D'après le reportage de Pierre Cotton

Tout comme leurs fédérations provinciales, les maires et préfets gaspésiens demandent que les paliers de gouvernement supérieurs versent le tiers des revenus liés à la vente du cannabis aux municipalités afin de les aider à payer la facture de la Sûreté du Québec, qu’ils craignent de voir augmenter.

Plusieurs questions demeurent encore sans réponses alors que la législation entrera en vigueur le 1er juillet 2018.

Les élus municipaux aimeraient par exemple savoir s’ils pourront règlementer la consommation du cannabis dans un lieu public tels un parc ou encore la rue. Pour le préfet de la MRC de Bonaventure, Éric Dubé, il est important de connaître le rôle qu'occuperont les municipalités.

Certains élus sont carrément contre le principe de légaliser le cannabis. Ils craignent des effets dévastateurs en région. Le préfet de la MRC de la Haute-Gaspésie estime que les Libéraux de Justin Trudeau s'égarent avec la promesse de légaliser le cannabis.

« Jamais on n’aurait dû légaliser le cannabis, moi je suis complètement contre, moi je suis certain que ça va causer des dommages considérables dans les communautés. »

Par le fait même, le préfet craint que la consommation de cannabis chez les jeunes n’augmente.

Du côté de la direction régionale de la santé publique, on souligne que les études, menées entre autres en Europe, ne permettent pas d'établir un lien clair entre la légalisation et une augmentation de la consommation. L’efficacité des approches plus coercitives pour freiner la consommation n’est pas non plus clairement démontrée.

Malgré tout, les rassemblements de municipalités du Québec veulent s'y préparer. Elles demandent que le tiers des revenus de la vente du cannabis leur soient versés pour les aider à payer les services policiers.

Actuellement, les MRC assument déjà 53% de la facture de la Sûreté du Québec. Le porte-parole Hugo Fournier explique que 90 % des patrouilleurs sont déjà formés pour détecter qu’un conducteur est affecté.

« Demain matin, si un conducteur conduit avec les facultés affaiblies par la drogue, ils sont en mesure d’intervenir. Les 10 % qui ne sont pas formés, ce sont des gens en congé de maternité ou qui ont changé de poste. »

Par contre, le nombre d’agents évaluateurs de drogue doit quadrupler dans les prochaines années, passant de 31 à 120. « Le but est d’en avoir un par poste de police. »

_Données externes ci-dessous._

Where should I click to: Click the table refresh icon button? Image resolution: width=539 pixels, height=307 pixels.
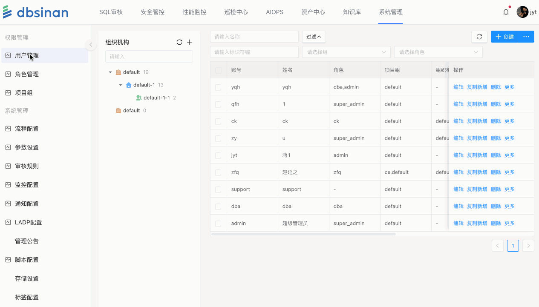(x=479, y=37)
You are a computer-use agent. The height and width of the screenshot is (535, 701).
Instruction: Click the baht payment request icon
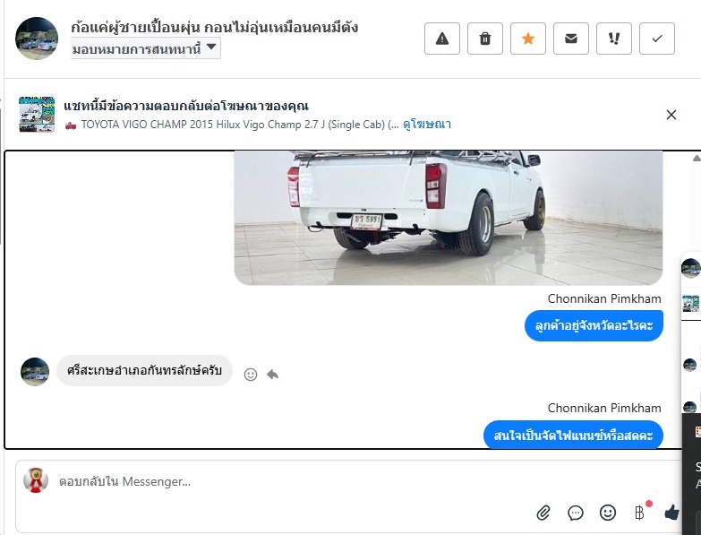(x=641, y=513)
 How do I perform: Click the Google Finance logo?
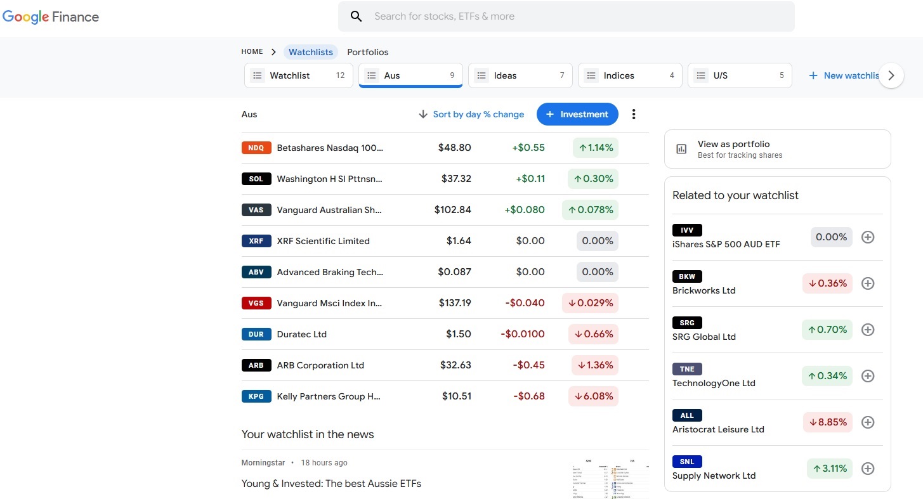(x=51, y=17)
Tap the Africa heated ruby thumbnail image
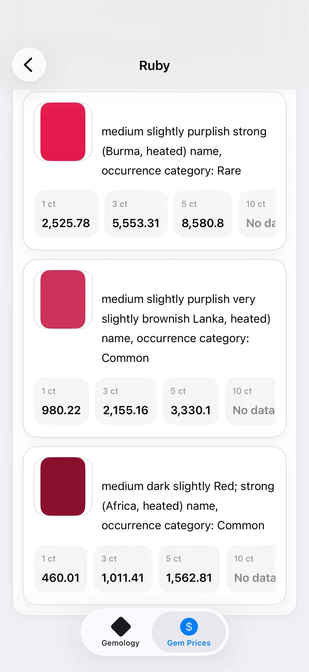The image size is (309, 672). (63, 486)
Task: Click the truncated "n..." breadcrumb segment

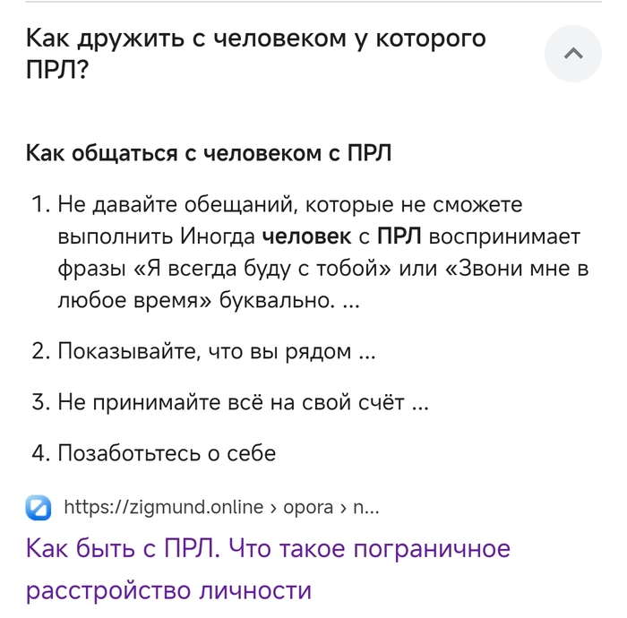Action: 366,507
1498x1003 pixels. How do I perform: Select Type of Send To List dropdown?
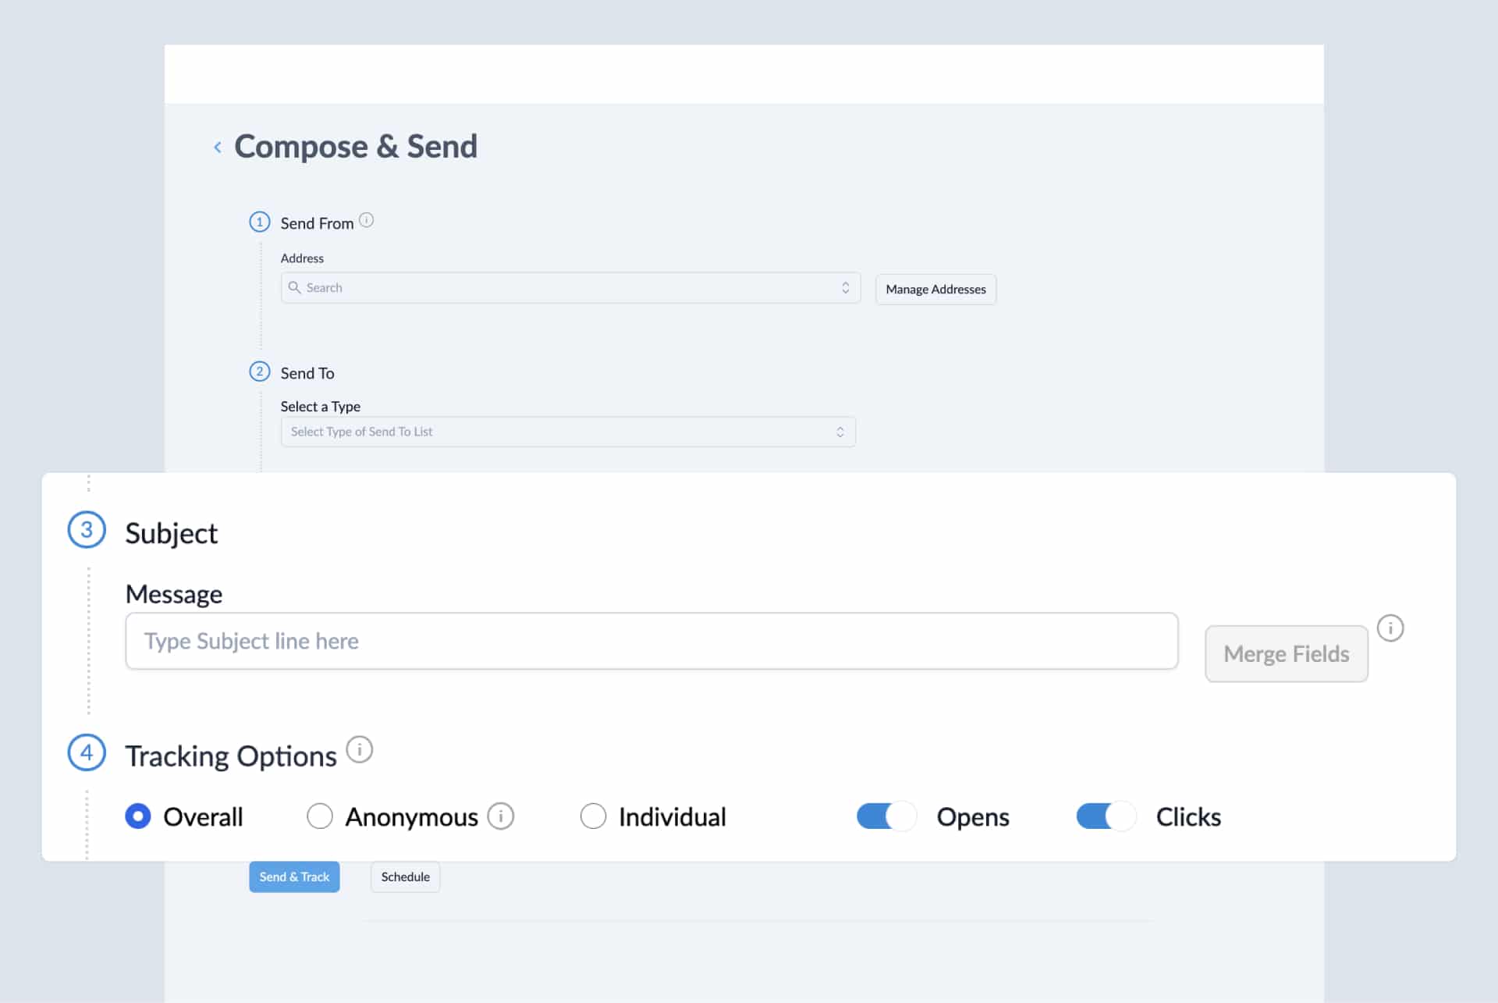(x=567, y=431)
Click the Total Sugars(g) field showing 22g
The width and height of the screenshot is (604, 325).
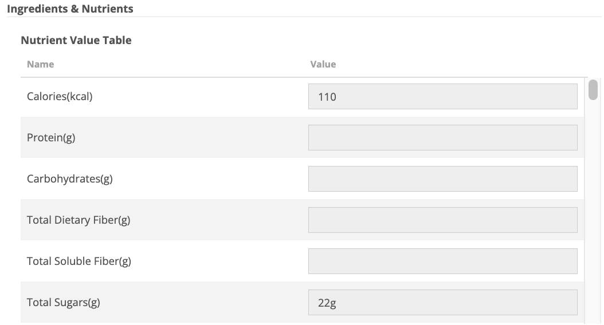coord(442,303)
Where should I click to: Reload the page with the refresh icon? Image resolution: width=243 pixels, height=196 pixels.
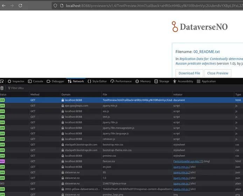pos(20,6)
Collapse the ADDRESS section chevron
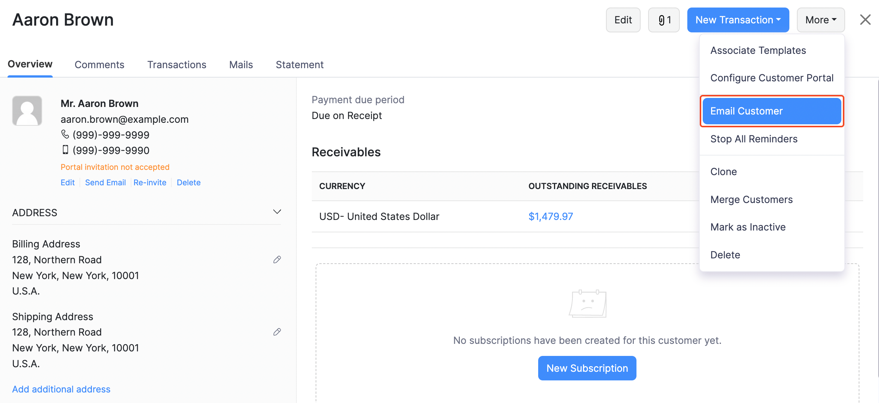The height and width of the screenshot is (403, 879). (277, 212)
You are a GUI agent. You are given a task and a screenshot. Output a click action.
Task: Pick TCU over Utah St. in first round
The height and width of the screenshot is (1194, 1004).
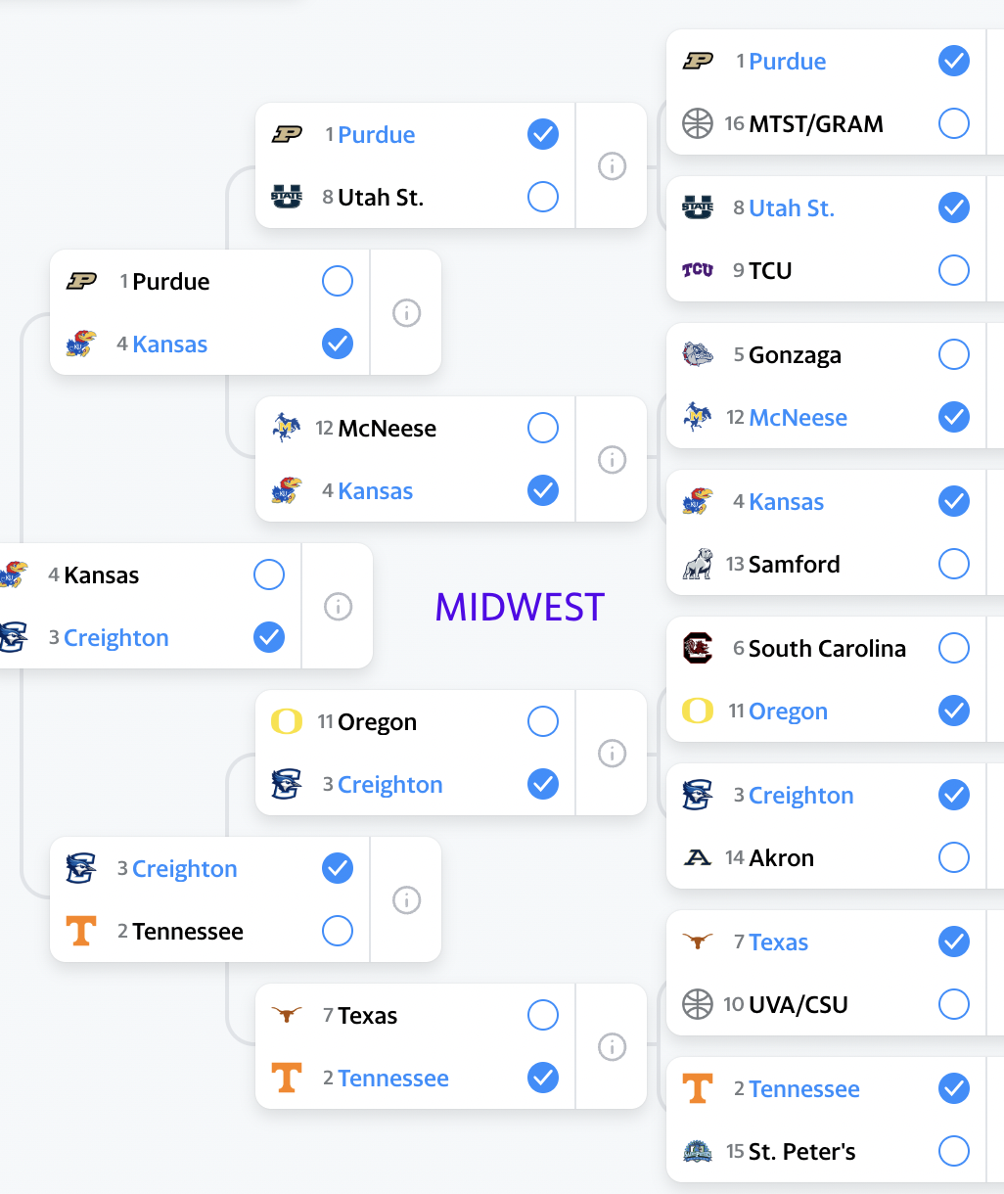(954, 270)
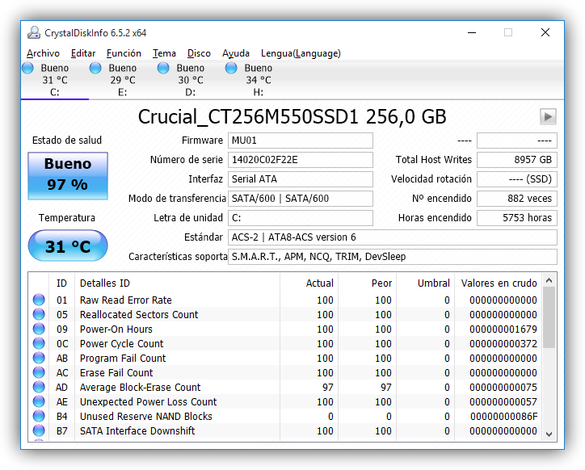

Ces spécialistes interviennent plus tard dans le processus afin de réaliser certains prélèvements sur les personnes arrêtées dans le but d’étoffer la preuve.

« Évidemment, il y a des coûts qui sont reliés à ça, les coûts sont absorbés par la Sûreté du Québec et donc ça fait partie de la facture totale qui est chargée pour les municipalités. »

Le porte-parole insiste sur le fait que cette augmentation du nombre d’agents évaluateurs était déjà prévue avant la légalisation du cannabis et ne se traduira pas par une augmentation de ladite facture.